You probably won’t recognize the picture or know the name Joseph Pujol, but maybe you’ve been lucky enough to have heard his stage name: Le Pétomane. He lived from 1857 to 1945, and was born in Marseilles, France.

He discovered his super power accidentally when he was young. While swimming underwater, he held his breath and felt a sudden cold sensation in his lower abdomen. When he ran out of the sea, water started pouring of his anus.

Eventually, he determined that he could do this voluntarily with both water and air, and in his first career as a baker, he used to entertain his customers by doing impressions of musical instruments with his asshole, claiming to be playing them behind the counter.

The unique thing about him was that he was not actually farting gas from his intestines. Rather, he was sucking in air and shooting it back out. This and one good pre-rinse with water before the show kept his performances odorless, much to the benefit of his audience, I’m sure.

He made his professional debut in Marseilles at the age of 30. Five years later, he hit the big time when he became the star attraction at the famous Moulin Rouge, which had opened three years earlier in 1889.

In fact, he became a bigger draw than the renowned Sarah Bernhardt, with his shows pulling in twice as much at the gate as hers.

That’s the power of farts.

He would begin his act by performing a series of farts and naming them. A tiny, meek fart was “young bride on her wedding night,” while a drawn out rip was “dressmaker tearing two yards of calico.”

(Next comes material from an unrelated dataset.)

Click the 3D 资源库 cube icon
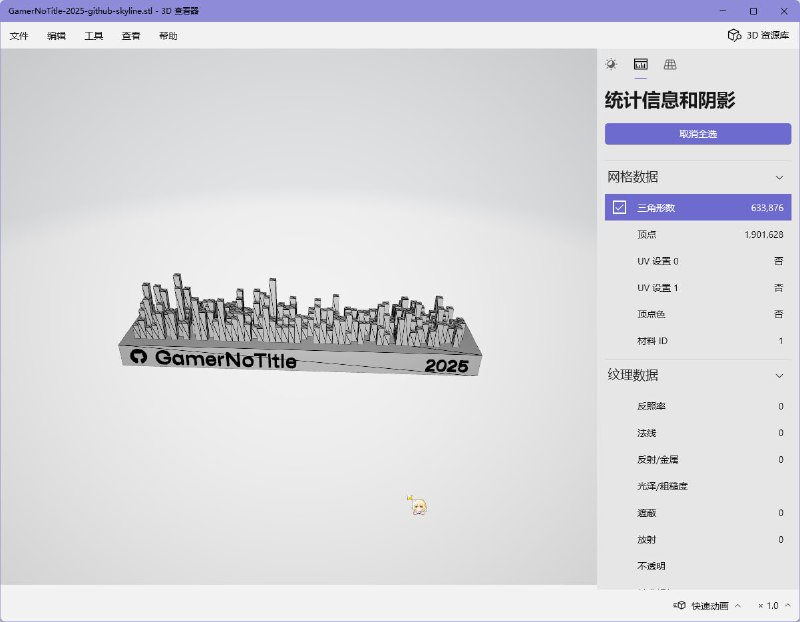Viewport: 800px width, 622px height. tap(734, 35)
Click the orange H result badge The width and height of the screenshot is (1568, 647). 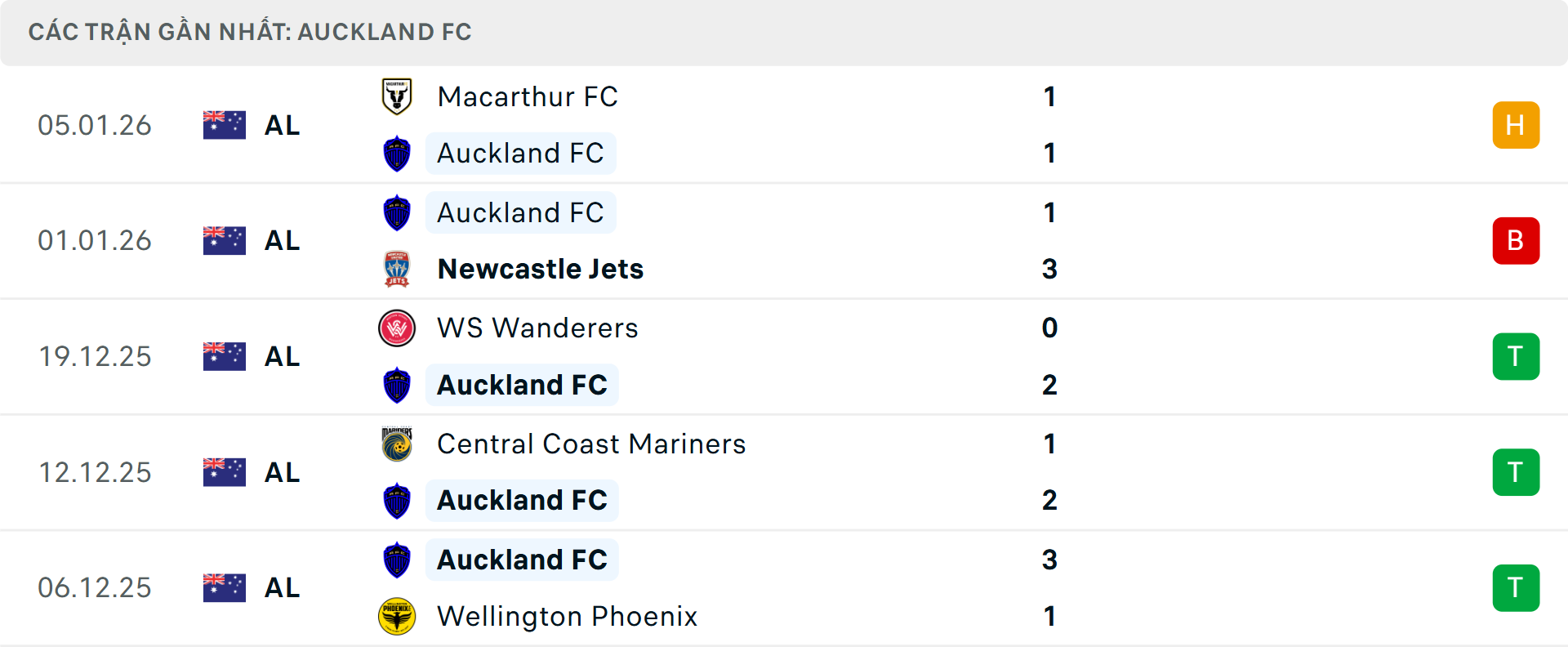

He could smoke a cigarette with his anus (well, via a long rubber tube, at least), as well as play a flute. Another part of his repertoire was a poem about a farm, and he would punctuate it with farts imitating the sounds of the animals.

I can only imagine how hilarious this all must have been, and the finale was spectacular. First, he would blow out a candle from a foot away, and then extinguish the gas lights at the foot of the stage one by one.

Eventually, after a tour of Europe and North Africa, he returned to Paris and decided to start his own theatre, which led to a falling out with Zidler of the Moulin Rouge, but Pujol’s continued success.

And then World War I broke out, and he retired, going back to being a baker in Marseilles, and then eventually running a biscuit factory in Toulon.

That’s actually kind of a fitting place for him to end up, though, making real biscuits, since he’d made his name and his fortune making air biscuits.